■ YOUR OBJECTIVE
Give the records again in full, exactly as written.

Source data:
┄┄┄┄┄┄┄┄┄┄┄┄┄┄┄┄┄┄┄┄
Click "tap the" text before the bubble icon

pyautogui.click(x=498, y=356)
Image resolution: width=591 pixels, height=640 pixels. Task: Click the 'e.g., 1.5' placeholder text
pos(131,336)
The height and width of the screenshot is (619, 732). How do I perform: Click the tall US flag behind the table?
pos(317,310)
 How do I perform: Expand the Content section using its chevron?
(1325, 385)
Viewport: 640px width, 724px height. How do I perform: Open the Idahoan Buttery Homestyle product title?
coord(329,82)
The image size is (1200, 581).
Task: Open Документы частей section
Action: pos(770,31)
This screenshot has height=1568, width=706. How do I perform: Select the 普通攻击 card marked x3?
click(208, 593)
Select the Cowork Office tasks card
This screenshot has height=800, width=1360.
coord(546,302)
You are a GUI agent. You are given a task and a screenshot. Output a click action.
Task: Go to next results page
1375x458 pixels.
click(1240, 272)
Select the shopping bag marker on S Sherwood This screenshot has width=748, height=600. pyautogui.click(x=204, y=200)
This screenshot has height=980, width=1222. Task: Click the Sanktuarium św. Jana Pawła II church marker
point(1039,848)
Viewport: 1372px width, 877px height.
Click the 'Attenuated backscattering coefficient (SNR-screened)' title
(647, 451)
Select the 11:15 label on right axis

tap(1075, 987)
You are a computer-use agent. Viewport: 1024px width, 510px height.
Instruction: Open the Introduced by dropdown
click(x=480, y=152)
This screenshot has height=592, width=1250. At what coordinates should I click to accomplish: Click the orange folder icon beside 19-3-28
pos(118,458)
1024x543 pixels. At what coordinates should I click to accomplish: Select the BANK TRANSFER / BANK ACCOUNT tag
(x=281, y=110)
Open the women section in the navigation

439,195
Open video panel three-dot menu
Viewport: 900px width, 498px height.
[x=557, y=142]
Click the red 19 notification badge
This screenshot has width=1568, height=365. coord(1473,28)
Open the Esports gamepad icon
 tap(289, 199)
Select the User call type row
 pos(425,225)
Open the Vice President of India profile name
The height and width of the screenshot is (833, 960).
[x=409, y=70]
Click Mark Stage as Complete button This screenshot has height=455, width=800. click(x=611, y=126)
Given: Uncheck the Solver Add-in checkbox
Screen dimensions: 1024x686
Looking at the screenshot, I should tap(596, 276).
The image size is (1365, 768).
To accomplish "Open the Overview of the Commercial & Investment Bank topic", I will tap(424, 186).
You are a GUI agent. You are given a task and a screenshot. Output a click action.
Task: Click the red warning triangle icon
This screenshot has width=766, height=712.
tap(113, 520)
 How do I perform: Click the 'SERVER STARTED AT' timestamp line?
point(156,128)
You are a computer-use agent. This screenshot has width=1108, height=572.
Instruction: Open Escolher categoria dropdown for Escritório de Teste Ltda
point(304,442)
┄┄┄┄┄┄┄┄┄┄┄┄┄┄┄┄┄┄┄┄
■ WRITTEN ANSWER
Click "tap the" text before the bubble icon

pyautogui.click(x=498, y=356)
Image resolution: width=591 pixels, height=640 pixels. Task: Click the 'e.g., 1.5' placeholder text
pos(131,336)
The height and width of the screenshot is (619, 732). How do I perform: Click the tall US flag behind the table?
pos(317,310)
 How do I perform: Expand the Content section using its chevron?
(1325, 385)
Viewport: 640px width, 724px height. How do I perform: Open the Idahoan Buttery Homestyle product title?
coord(329,82)
The image size is (1200, 581).
Task: Open Документы частей section
Action: pos(770,31)
This screenshot has height=1568, width=706. How do I perform: Select the 普通攻击 card marked x3?
click(208, 593)
Select the Cowork Office tasks card
This screenshot has height=800, width=1360.
coord(546,302)
You are a GUI agent. You are given a task and a screenshot. Output a click action.
Task: Go to next results page
1375x458 pixels.
click(1240, 272)
Select the shopping bag marker on S Sherwood This screenshot has width=748, height=600. pyautogui.click(x=204, y=200)
This screenshot has height=980, width=1222. Task: Click the Sanktuarium św. Jana Pawła II church marker
point(1039,848)
Viewport: 1372px width, 877px height.
Click the 'Attenuated backscattering coefficient (SNR-screened)' title
(647, 451)
Select the 11:15 label on right axis

tap(1075, 987)
You are a computer-use agent. Viewport: 1024px width, 510px height.
Instruction: Open the Introduced by dropdown
click(x=480, y=152)
This screenshot has height=592, width=1250. At what coordinates should I click to accomplish: Click the orange folder icon beside 19-3-28
pos(118,458)
1024x543 pixels. At what coordinates should I click to accomplish: Select the BANK TRANSFER / BANK ACCOUNT tag
(x=281, y=110)
Open the women section in the navigation

439,195
Open video panel three-dot menu
Viewport: 900px width, 498px height.
[x=557, y=142]
Click the red 19 notification badge
This screenshot has width=1568, height=365. coord(1473,28)
Open the Esports gamepad icon
 tap(289, 199)
Select the User call type row
 pos(425,225)
Open the Vice President of India profile name
The height and width of the screenshot is (833, 960).
[x=409, y=70]
Click Mark Stage as Complete button This screenshot has height=455, width=800. click(x=611, y=126)
Given: Uncheck the Solver Add-in checkbox
Screen dimensions: 1024x686
Looking at the screenshot, I should tap(596, 276).
The image size is (1365, 768).
To accomplish "Open the Overview of the Commercial & Investment Bank topic", I will tap(424, 186).
You are a GUI agent. You are given a task and a screenshot. Output a click action.
Task: Click the red warning triangle icon
This screenshot has width=766, height=712.
tap(113, 520)
 How do I perform: Click the 'SERVER STARTED AT' timestamp line?
point(156,128)
You are a computer-use agent. This screenshot has width=1108, height=572.
Instruction: Open Escolher categoria dropdown for Escritório de Teste Ltda
point(304,442)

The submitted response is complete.